Bruno is correct.  Sparse is for performance, both time and memory.  Sure, there are many matrices with too many nonzeros to store as sparse.  Jim Wilkinson's definition of a sparse matrix is one in which it pays to exploit the zeros to save time and memory (he may have said "time and/or memory", but I paraphrase anyway).  Exploiting sparsity can reduce the time needed by many orders of magnitude, depending on the problem.

And in some cases, sparse is even faster than full on a completely nonzero matrix.  Give this a try, and ponder the results.  I ran each twice, to warm up MATLAB (dynamic loading of code).  You need to use R2009b, the latest version, to get these results.

A = rand (2000,1000);
b = rand (2000,1);
tic ; x=A\b ; toc

Elapsed time is 3.069423 seconds.

# SUPPLIED DATA
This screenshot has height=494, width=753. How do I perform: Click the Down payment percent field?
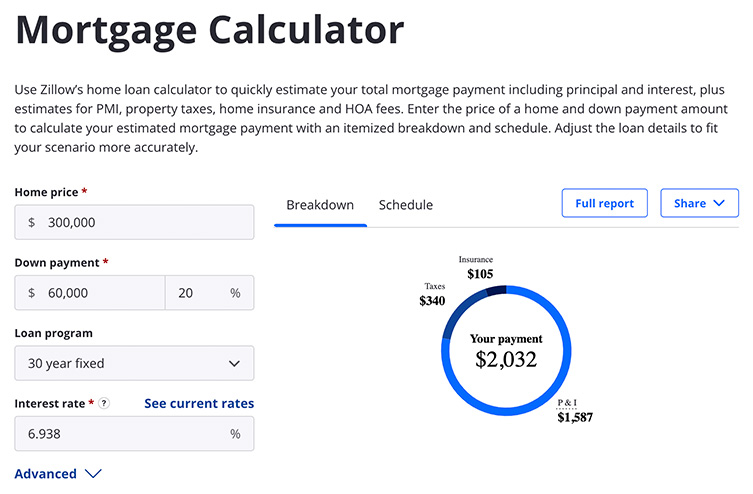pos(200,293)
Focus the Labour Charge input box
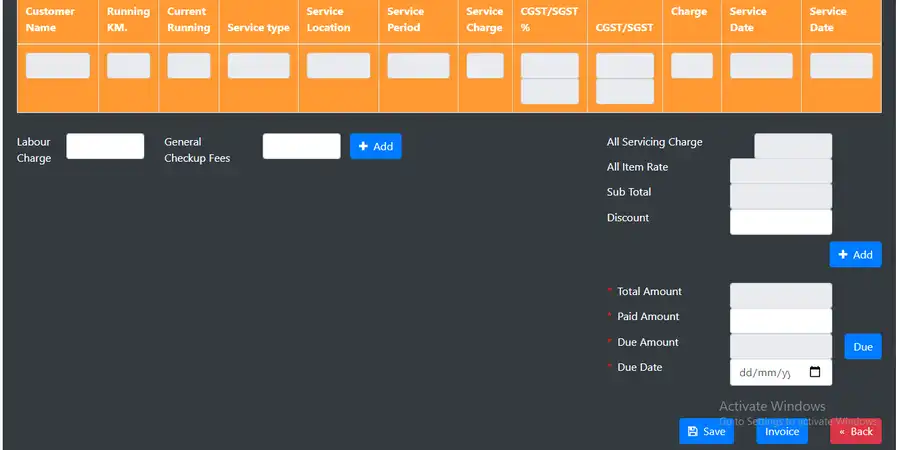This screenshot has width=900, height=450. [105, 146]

# STATED PROBLEM
According to the post on sparse matrices above, which MATLAB release is needed to get the results it describes?

# EXERCISE ANSWER
R2009b, the latest version.